PPD: Permanent Partial Disability
PPD benefits are for when your injury leaves you with a lasting impairment — something that doesn't fully heal. Permanent means it's not expected to resolve. Partial means you still have some function, just not full function.
PPD is evaluated after you reach MMI. Your doctor assigns an impairment rating — either as a percentage of a specific body part (in scheduled loss states) or as a Whole Person Impairment percentage (in states like California).
That rating then drives a separate calculation, using your state's PPD formula, to arrive at a benefit amount.
PPD is often where the bigger money is in a serious workers' comp case. TTD covers your time out of work. PPD compensates you for the permanent change to your body and, in some states, your reduced earning capacity going forward.
The Transition: From TTD to PPD
Most serious claims move through both phases. TTD covers the recovery period. The switch to PPD happens at a defined point: Maximum Medical Improvement (MMI).
MMI doesn't mean you've fully recovered — it means your condition has stabilized as much as it's expected to. Your treating physician makes this determination. Once MMI is declared, TTD payments typically stop and the evaluation of any permanent impairment begins.
This is often when the insurance carrier requests an Independent Medical Examination (IME) — an evaluation by a physician they select. The IME doctor reviews your medical records, examines you, and assigns a permanent impairment rating. That rating then feeds directly into the PPD formula.

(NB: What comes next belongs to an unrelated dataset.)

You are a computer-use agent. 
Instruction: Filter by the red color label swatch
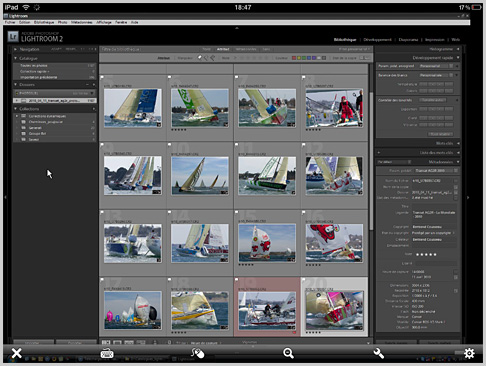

IME ratings and treating physician ratings don't always agree. When they diverge significantly — which happens regularly — the dispute over which rating applies becomes a central issue in the claim. This disagreement is one of the most common reasons workers' comp cases go to hearings, and one of the strongest arguments for having an attorney involved before the IME occurs.
Can You Get Both?
Yes — and many injured workers do.
TTD runs while you're recovering and unable to work. Once you reach MMI and your doctor assigns a permanent impairment rating, you transition to PPD. In practice, most settlements combine both: you're compensated for the wages you lost during recovery (TTD) plus the permanent impairment (PPD) in a single lump-sum agreement.
Our calculator handles both separately and combined. Select "Both" if you want to see the full picture.

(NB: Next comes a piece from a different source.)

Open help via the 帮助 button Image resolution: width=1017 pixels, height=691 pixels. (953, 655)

Which One Applies to Your Situation?
- Still recovering and out of work → TTD
- Reached MMI, have a permanent impairment rating → PPD
- Both happened in your case → Both
If you're not sure whether you've reached MMI, ask your treating physician directly. "Have I reached Maximum Medical Improvement?" is a question you're entitled to ask, and the answer determines what benefits you're eligible for next.
Common Questions
What happens if I return to work part-time while on TTD?
Returning to part-time or modified-duty work typically ends full TTD and may convert your benefit to Temporary Partial Disability (TPD) — a reduced payment that accounts for the wages you're now earning. The exact rules vary by state, but the principle is consistent: you generally cannot collect full TTD while drawing any wages from work. Report any return to work immediately to your employer and the insurer. Failing to do so can create an overpayment situation that damages your credibility for the rest of the claim.

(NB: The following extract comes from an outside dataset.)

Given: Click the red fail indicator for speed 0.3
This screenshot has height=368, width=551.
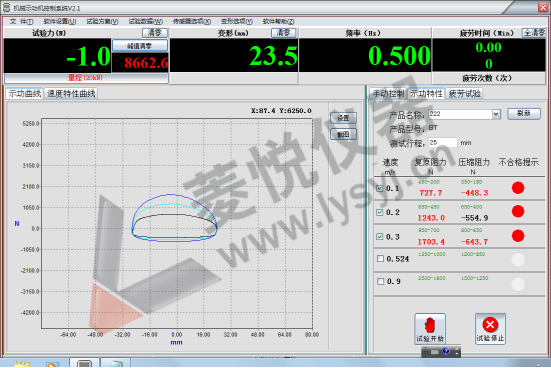Looking at the screenshot, I should pyautogui.click(x=518, y=235).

Can I collect TTD and PPD at the same time?
Not simultaneously — they're sequential. TTD ends at MMI; PPD begins after your permanent impairment is rated. When a case settles as a lump sum, outstanding TTD and the full PPD value are typically folded into a single payment. That's why lump-sum settlement totals often look larger than either benefit would be on its own — they're covering two separate things at once.